Download vectors in your language, then ( from spacy website - slighlty modified to save model to disk)
#!/usr/bin/env python
# coding: utf8
"""Load vectors for a language trained using fastText
https://github.com/facebookresearch/fastText/blob/master/pretrained-vectors.md
Compatible with: spaCy v2.0.0+
"""
from __future__ import unicode_literals
import plac
import numpy
import spacy
from spacy.language import Language
@plac.annotations(
vectors_loc=("Path to .vec file", "positional", None, str),
lang=("Optional language ID. If not set, blank Language() will be used.", "positional", None, str),
output_dir=("Output dir", "positional", None, str))
def main(vectors_loc, lang=None, output_dir=None):
if lang is None:
nlp = Language()
else:
# create empty language class тАУ this is required if you're planning to
# save the model to disk and load it back later (models always need a
# "lang" setting).
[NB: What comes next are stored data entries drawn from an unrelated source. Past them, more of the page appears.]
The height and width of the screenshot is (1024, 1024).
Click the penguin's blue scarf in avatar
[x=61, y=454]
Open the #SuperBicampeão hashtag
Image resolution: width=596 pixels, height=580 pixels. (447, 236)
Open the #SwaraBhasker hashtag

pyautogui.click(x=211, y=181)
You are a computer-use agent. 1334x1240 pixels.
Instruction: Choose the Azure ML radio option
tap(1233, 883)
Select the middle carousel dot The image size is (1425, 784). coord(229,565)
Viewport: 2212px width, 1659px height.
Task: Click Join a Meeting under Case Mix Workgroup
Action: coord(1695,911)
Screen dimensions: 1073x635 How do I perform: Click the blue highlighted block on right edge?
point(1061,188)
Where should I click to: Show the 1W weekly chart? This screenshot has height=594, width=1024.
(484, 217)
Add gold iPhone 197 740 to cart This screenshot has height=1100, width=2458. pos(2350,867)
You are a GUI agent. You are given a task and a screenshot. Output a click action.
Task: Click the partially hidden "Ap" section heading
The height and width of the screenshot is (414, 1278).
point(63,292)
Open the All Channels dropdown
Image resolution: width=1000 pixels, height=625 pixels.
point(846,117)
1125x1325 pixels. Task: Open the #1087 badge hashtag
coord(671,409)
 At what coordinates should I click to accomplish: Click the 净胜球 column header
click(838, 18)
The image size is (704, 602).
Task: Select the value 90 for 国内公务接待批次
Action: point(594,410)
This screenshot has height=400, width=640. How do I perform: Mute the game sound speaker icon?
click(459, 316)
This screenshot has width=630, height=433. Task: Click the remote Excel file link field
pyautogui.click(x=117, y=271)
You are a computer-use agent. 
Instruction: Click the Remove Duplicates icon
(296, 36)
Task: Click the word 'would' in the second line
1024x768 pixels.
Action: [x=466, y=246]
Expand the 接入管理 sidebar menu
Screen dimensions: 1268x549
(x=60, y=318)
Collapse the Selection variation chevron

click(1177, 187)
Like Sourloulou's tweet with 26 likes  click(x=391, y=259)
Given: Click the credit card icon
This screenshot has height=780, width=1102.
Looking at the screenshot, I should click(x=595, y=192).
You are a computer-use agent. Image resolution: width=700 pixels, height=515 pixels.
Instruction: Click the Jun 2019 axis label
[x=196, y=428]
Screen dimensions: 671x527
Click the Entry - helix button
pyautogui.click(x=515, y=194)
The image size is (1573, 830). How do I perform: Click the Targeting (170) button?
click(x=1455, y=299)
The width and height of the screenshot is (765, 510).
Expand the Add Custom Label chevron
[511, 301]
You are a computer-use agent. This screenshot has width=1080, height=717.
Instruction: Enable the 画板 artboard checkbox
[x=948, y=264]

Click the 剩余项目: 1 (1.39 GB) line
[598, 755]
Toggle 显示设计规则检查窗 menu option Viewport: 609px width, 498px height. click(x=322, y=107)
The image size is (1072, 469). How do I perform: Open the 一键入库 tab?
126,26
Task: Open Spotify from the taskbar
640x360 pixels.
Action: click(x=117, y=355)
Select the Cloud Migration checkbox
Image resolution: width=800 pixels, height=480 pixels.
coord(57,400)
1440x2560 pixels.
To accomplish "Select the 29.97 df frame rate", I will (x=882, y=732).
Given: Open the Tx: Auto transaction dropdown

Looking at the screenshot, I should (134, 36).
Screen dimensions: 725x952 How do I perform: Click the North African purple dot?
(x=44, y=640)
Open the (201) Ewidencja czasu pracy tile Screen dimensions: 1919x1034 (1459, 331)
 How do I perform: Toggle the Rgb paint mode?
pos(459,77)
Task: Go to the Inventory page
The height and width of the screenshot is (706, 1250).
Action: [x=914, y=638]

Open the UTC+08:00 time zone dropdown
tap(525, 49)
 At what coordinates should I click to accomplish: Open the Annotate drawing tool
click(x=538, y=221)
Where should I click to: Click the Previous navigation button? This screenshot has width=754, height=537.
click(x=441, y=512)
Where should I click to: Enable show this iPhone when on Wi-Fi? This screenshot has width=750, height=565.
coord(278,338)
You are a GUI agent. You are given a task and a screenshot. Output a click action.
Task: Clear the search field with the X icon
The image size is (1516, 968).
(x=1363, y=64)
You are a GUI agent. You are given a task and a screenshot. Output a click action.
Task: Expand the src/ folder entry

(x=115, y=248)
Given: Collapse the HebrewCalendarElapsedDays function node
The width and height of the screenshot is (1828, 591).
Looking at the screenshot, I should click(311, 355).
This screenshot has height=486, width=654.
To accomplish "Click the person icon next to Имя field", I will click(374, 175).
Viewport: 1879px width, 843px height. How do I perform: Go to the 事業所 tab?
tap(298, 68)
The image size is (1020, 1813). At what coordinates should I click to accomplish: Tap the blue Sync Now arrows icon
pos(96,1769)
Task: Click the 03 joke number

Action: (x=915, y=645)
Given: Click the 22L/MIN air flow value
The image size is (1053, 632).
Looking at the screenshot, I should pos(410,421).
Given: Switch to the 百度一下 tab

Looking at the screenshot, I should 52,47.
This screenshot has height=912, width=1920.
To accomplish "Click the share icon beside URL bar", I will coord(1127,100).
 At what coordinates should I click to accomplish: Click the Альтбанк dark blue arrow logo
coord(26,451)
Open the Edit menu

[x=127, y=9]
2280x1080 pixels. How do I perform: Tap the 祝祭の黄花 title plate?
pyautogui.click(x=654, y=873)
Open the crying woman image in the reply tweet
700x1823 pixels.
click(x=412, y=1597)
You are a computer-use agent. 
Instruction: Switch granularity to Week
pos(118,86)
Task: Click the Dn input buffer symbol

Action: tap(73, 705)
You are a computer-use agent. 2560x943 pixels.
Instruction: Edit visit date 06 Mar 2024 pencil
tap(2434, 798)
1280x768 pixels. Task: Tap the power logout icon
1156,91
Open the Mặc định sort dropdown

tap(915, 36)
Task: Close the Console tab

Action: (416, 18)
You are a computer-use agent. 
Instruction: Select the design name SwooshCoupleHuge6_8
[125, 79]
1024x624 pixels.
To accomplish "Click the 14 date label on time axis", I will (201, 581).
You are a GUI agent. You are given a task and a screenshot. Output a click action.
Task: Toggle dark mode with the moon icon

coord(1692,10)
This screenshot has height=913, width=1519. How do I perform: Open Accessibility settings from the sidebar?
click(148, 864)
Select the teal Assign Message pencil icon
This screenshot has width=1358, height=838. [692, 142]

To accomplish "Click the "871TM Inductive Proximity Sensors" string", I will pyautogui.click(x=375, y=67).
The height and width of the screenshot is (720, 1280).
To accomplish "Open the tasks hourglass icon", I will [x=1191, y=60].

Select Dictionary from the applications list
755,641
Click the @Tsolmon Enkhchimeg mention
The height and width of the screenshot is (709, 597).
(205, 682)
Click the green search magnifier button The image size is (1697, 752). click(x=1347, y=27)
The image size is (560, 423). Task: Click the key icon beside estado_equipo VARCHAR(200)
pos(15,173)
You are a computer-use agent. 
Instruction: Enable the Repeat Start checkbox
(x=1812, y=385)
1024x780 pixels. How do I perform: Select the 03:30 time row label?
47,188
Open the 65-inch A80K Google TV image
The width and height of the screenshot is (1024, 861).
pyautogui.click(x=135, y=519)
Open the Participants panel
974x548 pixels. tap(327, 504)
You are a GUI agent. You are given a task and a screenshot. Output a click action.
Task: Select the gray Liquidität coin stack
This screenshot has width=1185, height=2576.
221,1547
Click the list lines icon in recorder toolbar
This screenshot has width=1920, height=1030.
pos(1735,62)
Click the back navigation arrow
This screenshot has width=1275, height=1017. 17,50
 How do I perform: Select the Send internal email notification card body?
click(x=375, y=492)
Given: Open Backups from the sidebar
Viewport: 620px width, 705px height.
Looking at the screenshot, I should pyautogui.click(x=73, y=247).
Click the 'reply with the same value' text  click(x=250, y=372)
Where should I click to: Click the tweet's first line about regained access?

Use 'xx' for blank multi-language class.
nlp = spacy.blank(lang)
with open(vectors_loc, 'rb') as file_:
header = file_.readline()
nr_row, nr_dim = header.split()
nlp.vocab.reset_vectors(width=int(nr_dim))
count = 0
for line in file_:
count += 1
line = line.rstrip().decode('utf8')
pieces = line.rsplit(' ', int(nr_dim))
word = pieces[0]
vector = numpy.asarray([float(v) for v in pieces[1:]], dtype='f')
nlp.vocab.set_vector(word, vector) # add the vectors to the vocab
nlp.to_disk(output_dir)
if __name__ == '__main__':
plac.call(main)
Then you can build a package following instructions there: https://spacy.io/usage/training#section-saving-loading
@znat I ran this code, I had an output that was creating a folder with the meta.json, tokenizer and a subfolder of vocab. What do I need to do after that?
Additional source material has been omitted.